#### WHAT THE TASK ASKS:
Write out each record below exactly, but not the pictures.

#### EXERCISE INPUTS:
════
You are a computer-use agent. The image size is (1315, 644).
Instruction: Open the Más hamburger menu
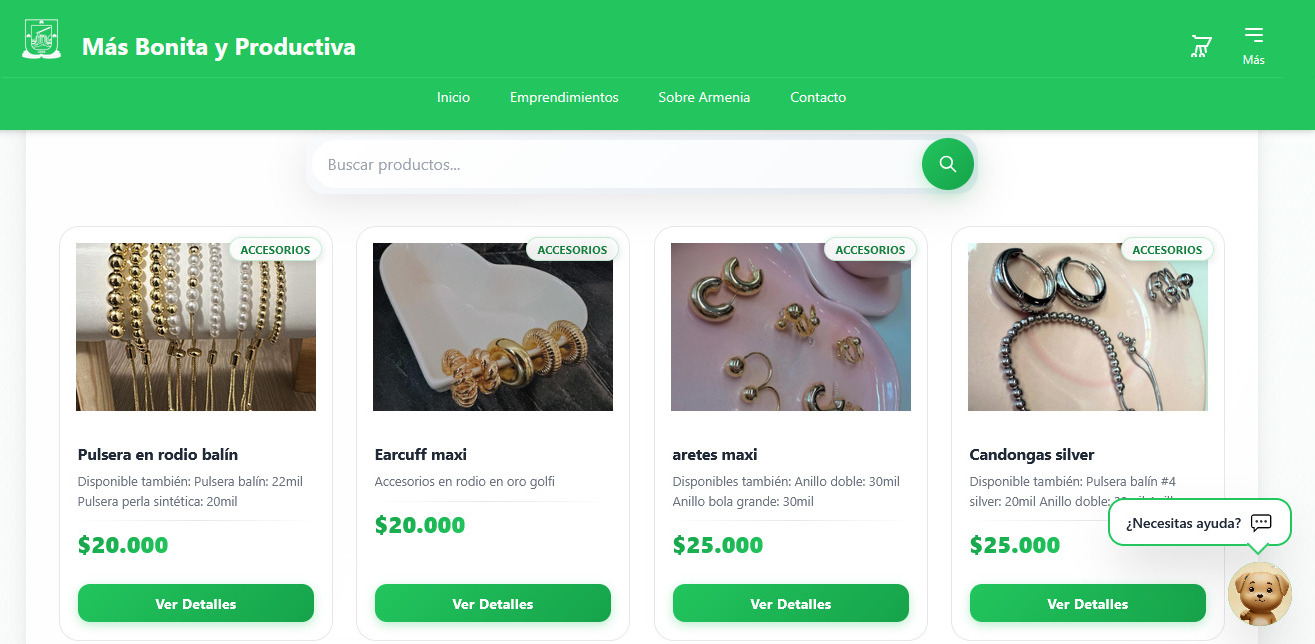[x=1253, y=46]
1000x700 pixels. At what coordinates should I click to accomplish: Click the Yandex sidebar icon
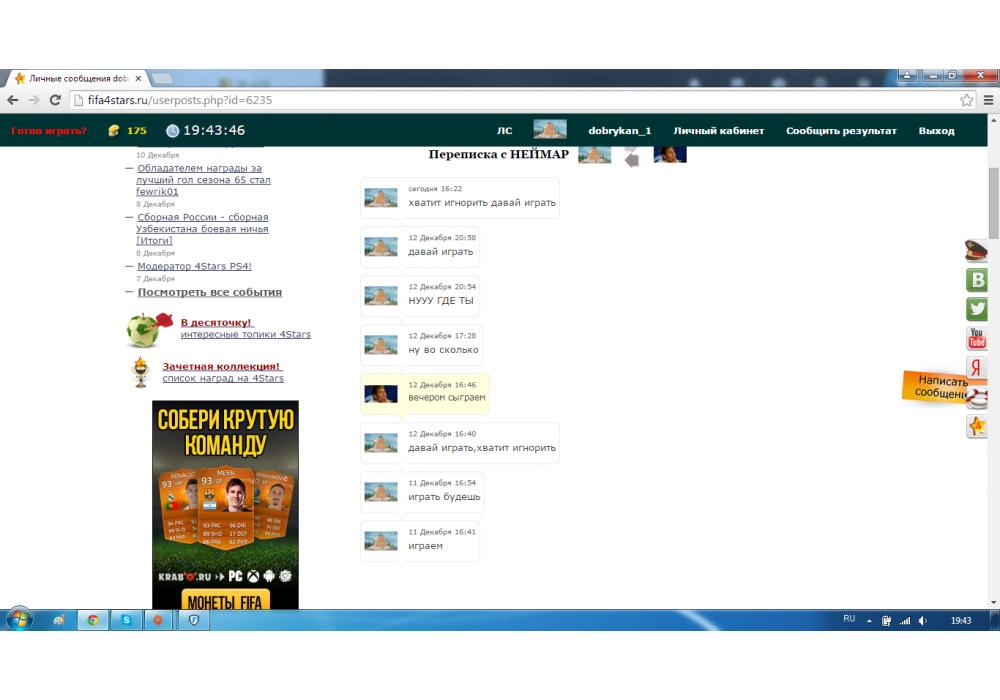tap(977, 368)
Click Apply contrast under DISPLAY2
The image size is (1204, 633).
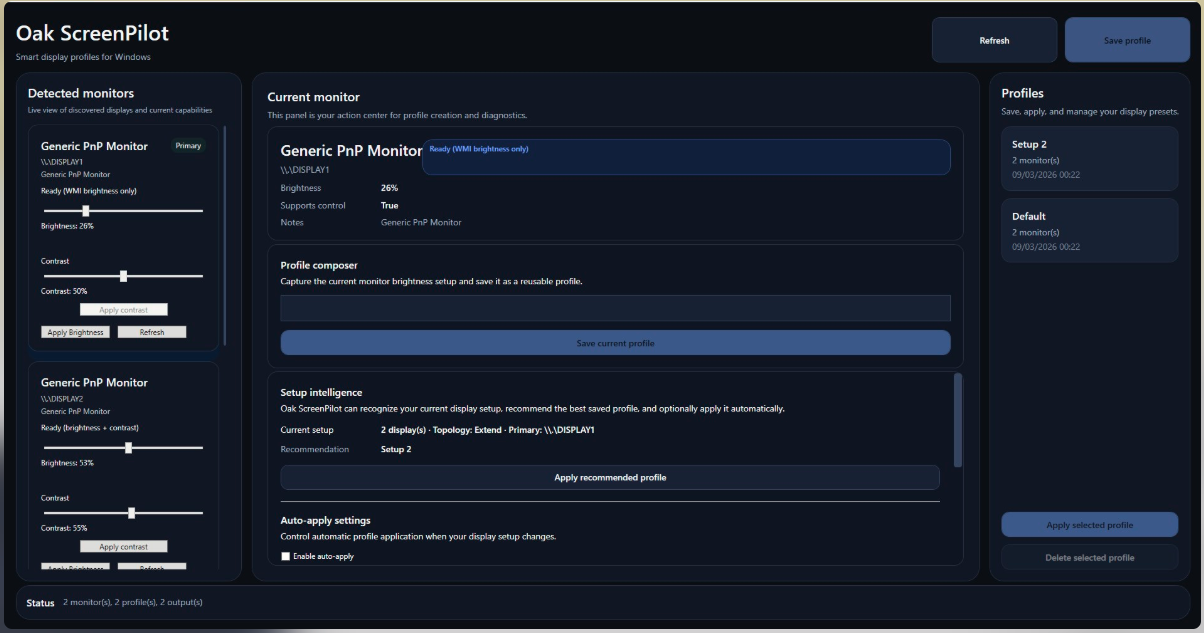[123, 547]
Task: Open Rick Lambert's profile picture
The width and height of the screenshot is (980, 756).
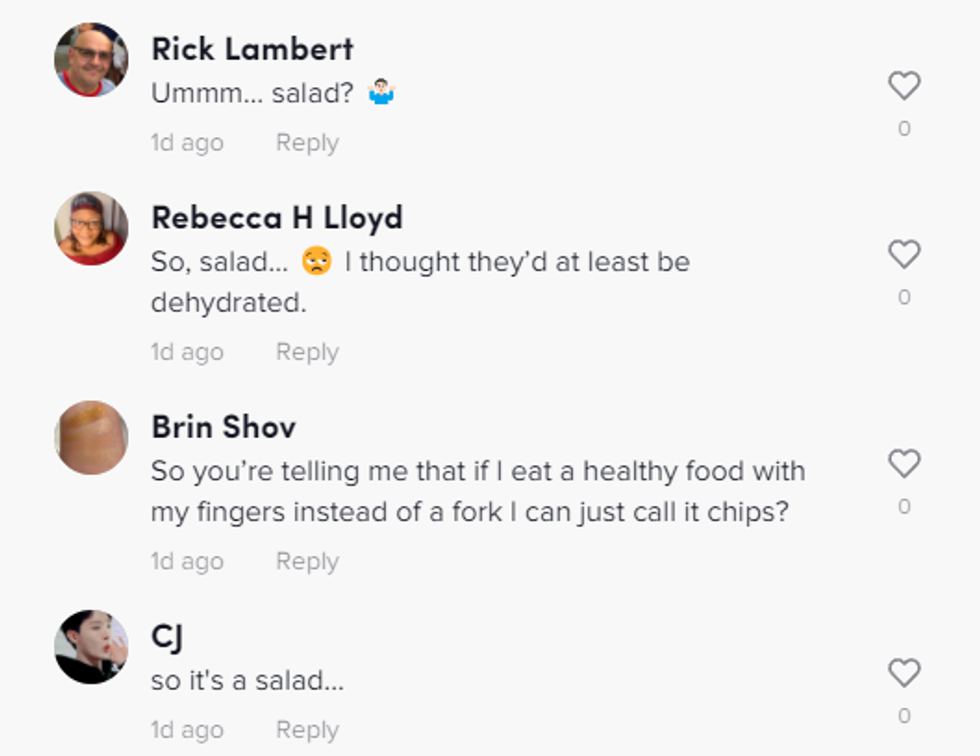Action: 91,59
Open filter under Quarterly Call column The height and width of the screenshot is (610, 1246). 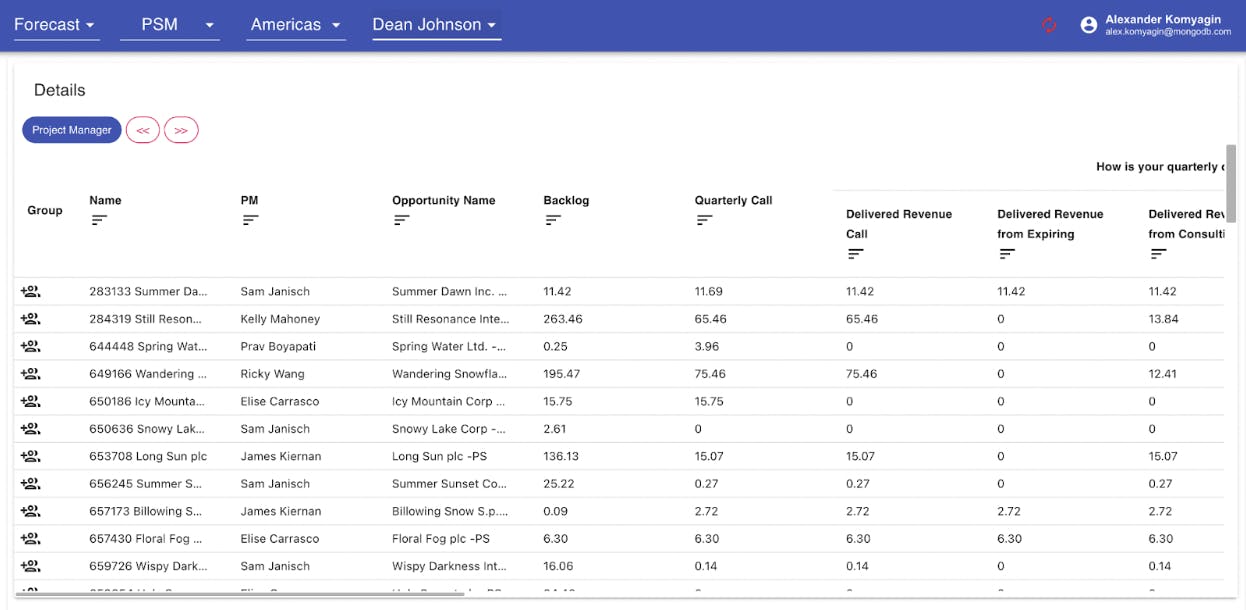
════
#### RESULT OF THIS TASK:
You are a computer-use agent. The image size is (1315, 644).
Instruction: Open the Más hamburger menu
[x=1253, y=46]
1000x700 pixels. At what coordinates should I click to accomplish: Click the Yandex sidebar icon
tap(977, 368)
Click Apply contrast under DISPLAY2
The image size is (1204, 633).
[123, 547]
Task: Open Rick Lambert's profile picture
The width and height of the screenshot is (980, 756).
Action: 91,59
Open filter under Quarterly Call column The height and width of the screenshot is (610, 1246). 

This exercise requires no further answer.